TASK INSTRUCTIONS ::
The lines from the one holding "This screenshot has width=292, height=232." through the end of the records below are to be written out exactly, and nothing else; pictures are to be left out.

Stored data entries

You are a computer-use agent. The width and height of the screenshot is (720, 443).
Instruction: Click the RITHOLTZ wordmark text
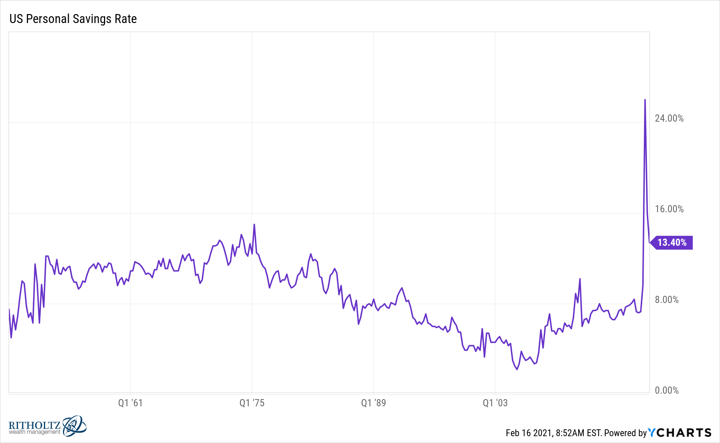coord(35,425)
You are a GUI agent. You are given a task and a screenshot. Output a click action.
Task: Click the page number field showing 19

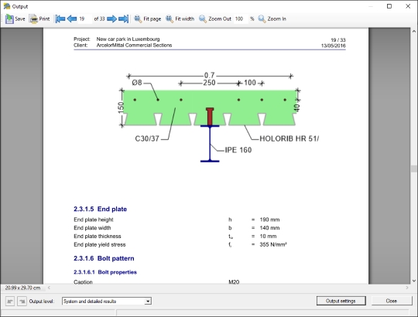tap(85, 19)
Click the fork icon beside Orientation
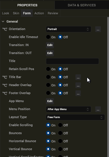This screenshot has height=157, width=109. point(5,29)
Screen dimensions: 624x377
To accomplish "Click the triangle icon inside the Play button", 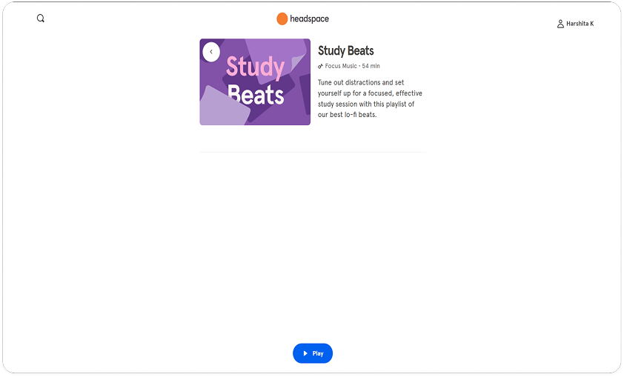I will click(305, 353).
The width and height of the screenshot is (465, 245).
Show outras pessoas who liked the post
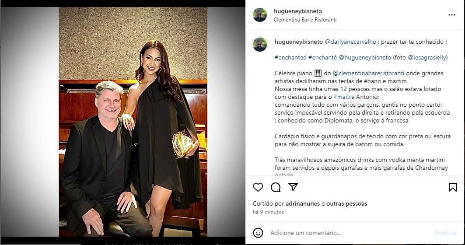click(x=347, y=204)
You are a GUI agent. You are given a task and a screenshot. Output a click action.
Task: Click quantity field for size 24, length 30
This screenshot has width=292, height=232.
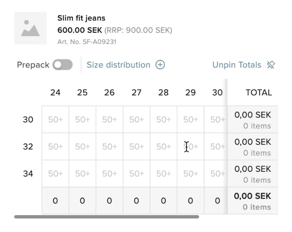click(55, 120)
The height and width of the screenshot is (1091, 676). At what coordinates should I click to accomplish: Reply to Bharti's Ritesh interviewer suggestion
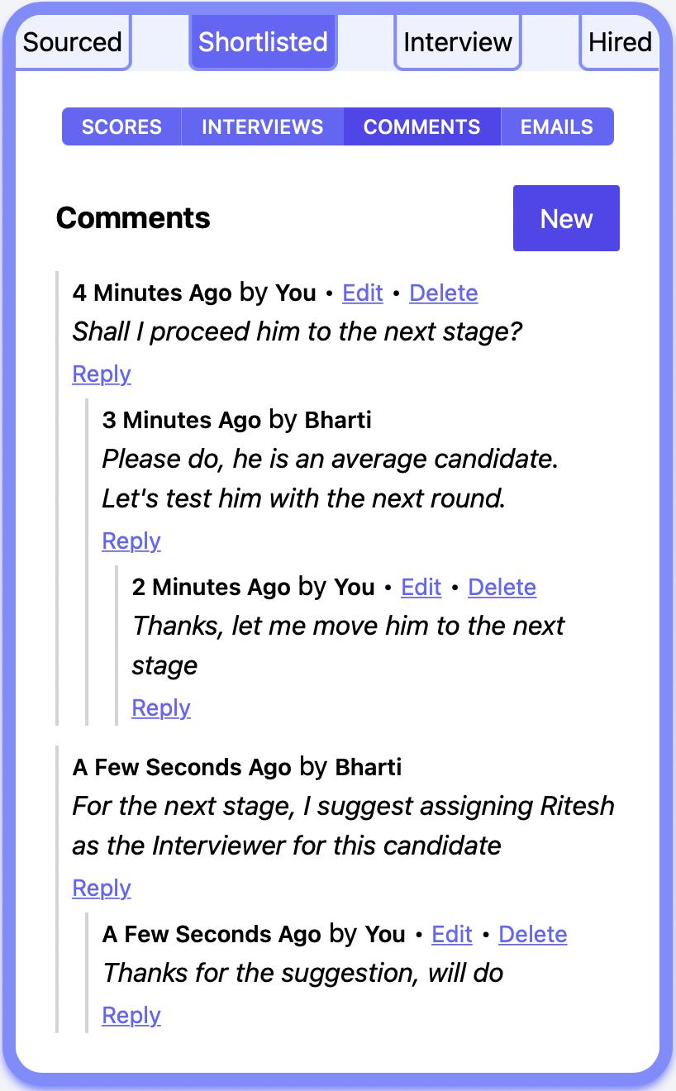[x=102, y=888]
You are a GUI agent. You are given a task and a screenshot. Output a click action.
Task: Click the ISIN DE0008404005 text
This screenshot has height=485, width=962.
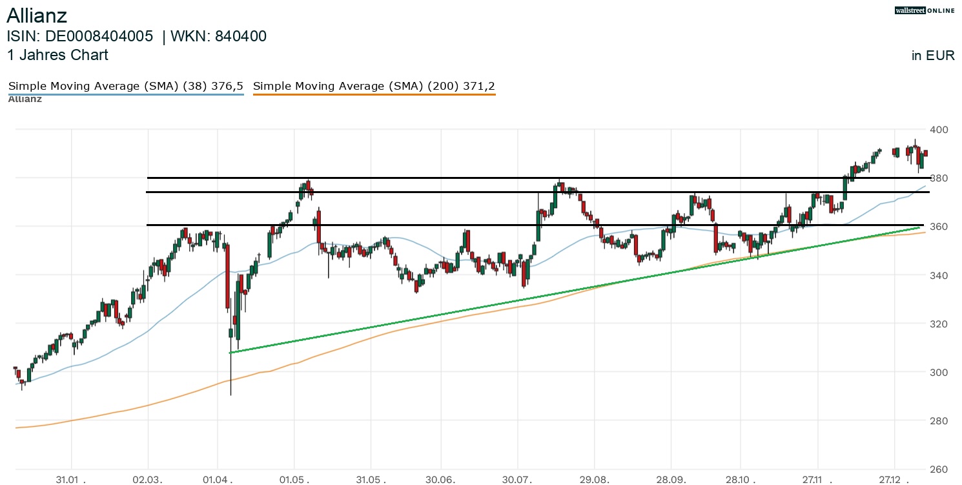[80, 37]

WRITTEN ANSWER ::
This screenshot has width=292, height=232.
click(55, 120)
The height and width of the screenshot is (1091, 676). At what coordinates should I click to accomplish: Reply to Bharti's Ritesh interviewer suggestion
[x=102, y=888]
You are a GUI agent. You are given a task and a screenshot. Output a click action.
Task: Click the ISIN DE0008404005 text
This screenshot has height=485, width=962.
[80, 37]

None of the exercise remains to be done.